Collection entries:
Segment Open
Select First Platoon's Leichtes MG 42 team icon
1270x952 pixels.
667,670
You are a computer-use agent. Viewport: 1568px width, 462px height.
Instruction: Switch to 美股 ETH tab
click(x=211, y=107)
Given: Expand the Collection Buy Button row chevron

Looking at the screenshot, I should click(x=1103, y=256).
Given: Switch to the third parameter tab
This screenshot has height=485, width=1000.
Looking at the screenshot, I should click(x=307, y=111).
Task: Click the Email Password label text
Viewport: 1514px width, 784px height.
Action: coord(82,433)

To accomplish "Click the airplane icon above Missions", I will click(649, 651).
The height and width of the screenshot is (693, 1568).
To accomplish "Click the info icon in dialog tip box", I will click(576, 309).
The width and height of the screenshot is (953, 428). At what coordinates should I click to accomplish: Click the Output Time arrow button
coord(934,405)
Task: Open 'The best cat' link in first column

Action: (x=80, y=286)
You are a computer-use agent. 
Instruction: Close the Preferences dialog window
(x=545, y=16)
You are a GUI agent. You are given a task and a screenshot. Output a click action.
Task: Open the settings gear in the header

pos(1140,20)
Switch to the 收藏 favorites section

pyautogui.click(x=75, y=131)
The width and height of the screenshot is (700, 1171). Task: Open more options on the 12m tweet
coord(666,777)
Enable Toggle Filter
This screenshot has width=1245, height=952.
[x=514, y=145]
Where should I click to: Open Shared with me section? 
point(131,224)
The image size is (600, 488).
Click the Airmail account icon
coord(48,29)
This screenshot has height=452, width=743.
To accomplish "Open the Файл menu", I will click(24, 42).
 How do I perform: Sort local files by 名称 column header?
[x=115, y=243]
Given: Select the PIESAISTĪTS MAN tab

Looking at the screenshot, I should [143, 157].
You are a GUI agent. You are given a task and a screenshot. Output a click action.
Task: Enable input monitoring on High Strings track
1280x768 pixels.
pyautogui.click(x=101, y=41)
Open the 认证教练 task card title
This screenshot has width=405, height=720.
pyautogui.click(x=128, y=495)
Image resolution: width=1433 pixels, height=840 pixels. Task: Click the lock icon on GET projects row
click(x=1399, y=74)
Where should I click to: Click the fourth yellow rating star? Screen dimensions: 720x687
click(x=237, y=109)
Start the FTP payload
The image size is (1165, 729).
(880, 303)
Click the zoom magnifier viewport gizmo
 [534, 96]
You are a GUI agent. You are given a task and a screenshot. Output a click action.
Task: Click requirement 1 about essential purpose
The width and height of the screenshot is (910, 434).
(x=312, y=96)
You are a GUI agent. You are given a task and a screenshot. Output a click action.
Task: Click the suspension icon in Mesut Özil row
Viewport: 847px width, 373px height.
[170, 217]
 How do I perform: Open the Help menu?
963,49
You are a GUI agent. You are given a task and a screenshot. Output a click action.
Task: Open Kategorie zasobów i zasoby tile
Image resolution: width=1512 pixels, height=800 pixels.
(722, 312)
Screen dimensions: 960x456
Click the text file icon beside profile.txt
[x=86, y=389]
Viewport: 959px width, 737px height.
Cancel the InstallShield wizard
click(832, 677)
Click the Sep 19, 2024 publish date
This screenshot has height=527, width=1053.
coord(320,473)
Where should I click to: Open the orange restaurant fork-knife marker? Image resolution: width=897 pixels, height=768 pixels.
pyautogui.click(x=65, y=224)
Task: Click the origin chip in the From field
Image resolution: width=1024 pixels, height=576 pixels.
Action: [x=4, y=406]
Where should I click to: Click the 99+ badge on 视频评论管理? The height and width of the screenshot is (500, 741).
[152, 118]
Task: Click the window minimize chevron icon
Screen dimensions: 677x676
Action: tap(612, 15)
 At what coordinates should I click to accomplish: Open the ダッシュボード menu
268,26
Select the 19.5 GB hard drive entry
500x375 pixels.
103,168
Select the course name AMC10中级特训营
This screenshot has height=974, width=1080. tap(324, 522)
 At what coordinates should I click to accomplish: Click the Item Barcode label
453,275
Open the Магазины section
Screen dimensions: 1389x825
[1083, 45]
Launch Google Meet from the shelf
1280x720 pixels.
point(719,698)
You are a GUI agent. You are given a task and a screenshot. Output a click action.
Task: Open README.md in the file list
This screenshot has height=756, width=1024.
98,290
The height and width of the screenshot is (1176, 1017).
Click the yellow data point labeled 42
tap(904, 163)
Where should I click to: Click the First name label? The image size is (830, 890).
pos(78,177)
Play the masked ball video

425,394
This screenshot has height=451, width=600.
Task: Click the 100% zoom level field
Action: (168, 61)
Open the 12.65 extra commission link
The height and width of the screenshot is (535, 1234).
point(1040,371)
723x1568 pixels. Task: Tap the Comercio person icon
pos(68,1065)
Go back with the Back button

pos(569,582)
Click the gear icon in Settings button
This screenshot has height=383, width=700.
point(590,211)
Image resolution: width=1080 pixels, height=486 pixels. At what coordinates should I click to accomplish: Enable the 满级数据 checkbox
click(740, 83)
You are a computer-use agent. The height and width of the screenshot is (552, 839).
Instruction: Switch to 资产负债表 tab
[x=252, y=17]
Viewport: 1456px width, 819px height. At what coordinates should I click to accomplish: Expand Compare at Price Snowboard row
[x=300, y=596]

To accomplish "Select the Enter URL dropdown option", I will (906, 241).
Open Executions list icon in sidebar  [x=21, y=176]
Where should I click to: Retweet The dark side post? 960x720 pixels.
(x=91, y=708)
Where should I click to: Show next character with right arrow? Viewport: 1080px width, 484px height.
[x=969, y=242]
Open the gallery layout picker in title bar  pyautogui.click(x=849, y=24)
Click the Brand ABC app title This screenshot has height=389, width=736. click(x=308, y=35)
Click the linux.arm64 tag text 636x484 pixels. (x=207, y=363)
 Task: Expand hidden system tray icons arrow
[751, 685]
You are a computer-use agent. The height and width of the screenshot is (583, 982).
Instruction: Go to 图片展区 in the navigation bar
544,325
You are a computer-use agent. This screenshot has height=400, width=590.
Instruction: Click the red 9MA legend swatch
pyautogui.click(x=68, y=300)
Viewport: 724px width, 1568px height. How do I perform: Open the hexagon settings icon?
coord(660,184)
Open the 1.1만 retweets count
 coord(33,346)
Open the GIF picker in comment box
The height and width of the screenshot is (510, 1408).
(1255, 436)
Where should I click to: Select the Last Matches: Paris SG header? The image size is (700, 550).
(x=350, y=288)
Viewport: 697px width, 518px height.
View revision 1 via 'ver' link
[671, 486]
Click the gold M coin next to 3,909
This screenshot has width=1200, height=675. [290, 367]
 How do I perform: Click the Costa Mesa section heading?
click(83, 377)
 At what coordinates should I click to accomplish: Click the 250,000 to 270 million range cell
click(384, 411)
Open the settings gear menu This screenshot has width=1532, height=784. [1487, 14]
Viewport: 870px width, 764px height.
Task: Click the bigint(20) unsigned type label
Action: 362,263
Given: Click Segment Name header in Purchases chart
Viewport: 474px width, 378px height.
Segment Closed
Work out how many lines in the data above hold the word "title". Reply with nothing but the count.

3